Power Query: Fix Wrong Remove Duplicates

von HubSite 365 über Leila Gharani [MVP]

Power Query in Excel: stop lazy evaluation on remove duplicates, fix with Table.Buffer or Group By to keep latest record

Key insights

Remove Duplicates: Power Query's Remove Duplicates can keep the wrong row after a visible sort, so your report may show an incorrect count without any error or warning.
lazy evaluation and query folding: Power Query often delays or pushes work back to the source, so a sort in the editor may not be materialized before deduplication and an older row can survive.
verify counts: Always compare deduplicated results to the source file and sample rows; mismatches usually show up as count differences or unexpected retained records.
Table.Buffer: Fix this by sorting so the desired row comes first, then force materialization with Table.Buffer (or break folding with Table.StopFolding), and finally run Remove Duplicates or Table.Distinct.
Pattern: Table.Sort → Table.Buffer → Table.Distinct (or Remove Duplicates).
Group By: As an alternative, use Group By to aggregate and pick the max date or max index per key; this method does not rely on sort order and avoids folding issues.
normalize: Normalize key columns (Trim, Uppercase/Lowercase, Clean) before deduplication, deduplicate on the correct business key, and always test the full dataset to confirm results.
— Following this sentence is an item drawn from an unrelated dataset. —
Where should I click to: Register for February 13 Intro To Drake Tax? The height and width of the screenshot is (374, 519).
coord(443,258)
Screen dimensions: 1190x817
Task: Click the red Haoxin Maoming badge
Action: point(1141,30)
Leila Gharani explains Power Query deduplication pitfall

Leila Gharani [MVP] explains why Power Query can keep the wrong record

In a recent YouTube video, trainer Leila Gharani [MVP] demonstrates a subtle but important pitfall when using Power Query Remove Duplicates to keep the latest record. The video shows that a straightforward approach — sorting newest-first and removing duplicates — can silently return incorrect results on larger datasets. Consequently, reports may publish bad numbers without any error or warning. The demonstration highlights how common tools can fail in production unless users understand internal behavior.

The problem demonstrated

Gharani walks through a typical scenario: sort by date so the newest entry appears first, then use Remove Duplicates to keep that top row for each key. At small scale the output looks correct, but when the same steps run on a large CSV the count is wrong and some keys keep older rows. In other words, the visible editor order does not always guarantee the row order used by the deduplication step. As a result, teams who trust the editor preview can be surprised by quietly incorrect data feeding downstream reports.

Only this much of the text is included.